Öğretmen olamayanlar eylem yaptı

Ataması yapılmayan öğretmenler platformu (AYÖP) 24 Kasım öğretmenler gününü kutlamadıklarını belirterek, Milli Eğitim Bakanlığı önünde eylem yaptı.

cumhuriyet.com.tr

AYÖP temsilcisi bir basın açıklaması yaparak, MEB Personel Genel Müdürü Necmettin Yalçın'ın 327 bin ataması yapılmayan öğretmen olduğunu açıkladığını belirtti ve şunları söyledi:
"Başbakan'a, Milli Eğitim Bakanına sesimizi duyurmak istiyoruz. Sayın Nimet Çubukçu'ya soruyoruz, bizim çektiğimiz acıların farkında mısınız? Nimet hocam, siz, bir öğretmenin öğretmenliğini yapamamasını ve rüyasında öğrencilerini görmesinin ne kadar acı olduğunu bilir misiniz? Sayın Başbakanım, söz vermiştiniz, bizleri atamayacak mısınız? Hakkımızı vermeyecek misiniz? Bizler diyoruz ki, sayın Cumhurbaşkanımız, Başbakanımız, MEB bakanımız, siyasi partiler, gelin bu sorunu hep birlikte çözelim."


CHP'den eyleme destek

Bir grup CHP'li milletvekilinin de destek verdiği eylemde konuşan CHP Yalova Milletvekili Muharrem İnce, şunları söyledi:
"En beğendiğim slogan 'Sözleşmeli Başbakanlık olsun'. Bugün Meclis'e 10 bin yeni öğretmen alımıyla ilgili kanun teklifi gelecek. 10 bin öğretmen atamasına sözleşmeli öğretmenler de başvurabileceği için 7 bini bu sözleşmelilerden olacak.
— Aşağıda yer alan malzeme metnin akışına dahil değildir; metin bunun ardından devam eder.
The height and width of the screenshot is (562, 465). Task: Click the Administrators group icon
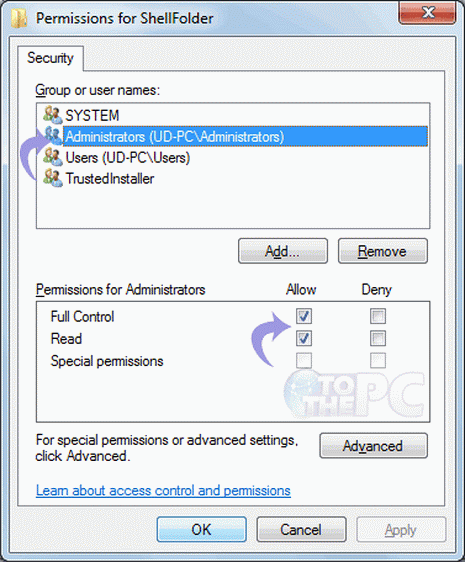[x=53, y=135]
Aslında 10 bin değil 3 bin öğretmen ataması yapılacak. Ben de 1986-2002 arası öğretmenlik yapmış biriyim. Parlamentoda sorunlarınızı takip etmek istiyorum. Her zaman yanınızdayız."

Bu arada, AYÖP'lüler Bakanlık önünde oturma eylemi yaptılar. Islık ve alkışlarla protestolarda bulundular. Basın açıklamasının ardından kırmızı kart çıkarıp gösterdiler, kalem kırarak tepkilerini dile getirdiler. Eğitim-Sen, Anadolu Eğitim Sendikası ve Türk Eğitim-Sen temsilcileri de atanamayan öğretmenlere destek verdiler.
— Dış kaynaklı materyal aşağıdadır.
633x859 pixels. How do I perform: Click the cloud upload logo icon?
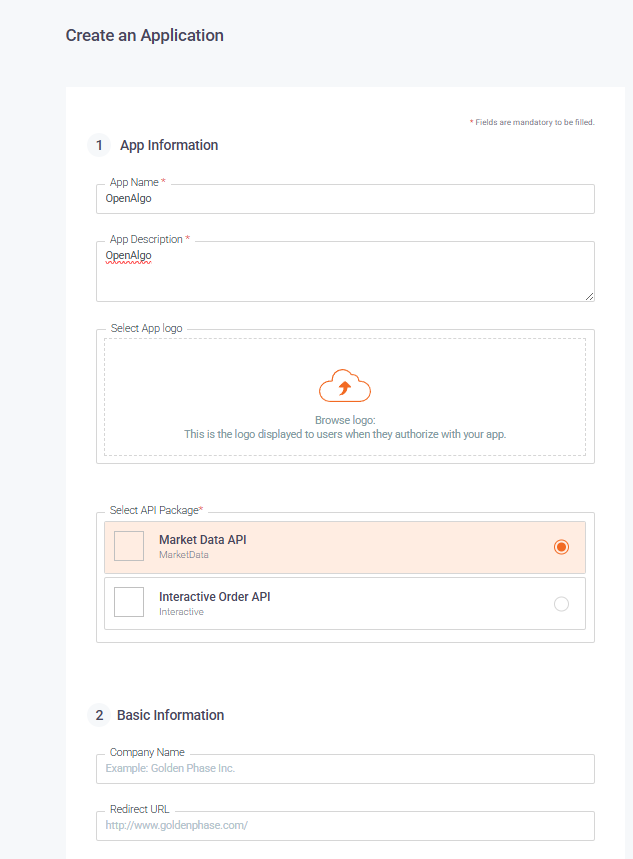[x=345, y=386]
İki AYÖP temsilcisi Milli Eğitim Bakanlığı Personel Genel Müdürü Necmettin Yalçın'la görüştükten sonra, "Sayın Necmettin Yalçın, sorun bizden değil, Maliye Bakanlığı'ndan kaynaklanıyor. Biz 76 bin atama istedik dedi. Yine aynı hikayeler.." açıklamasını yaptı.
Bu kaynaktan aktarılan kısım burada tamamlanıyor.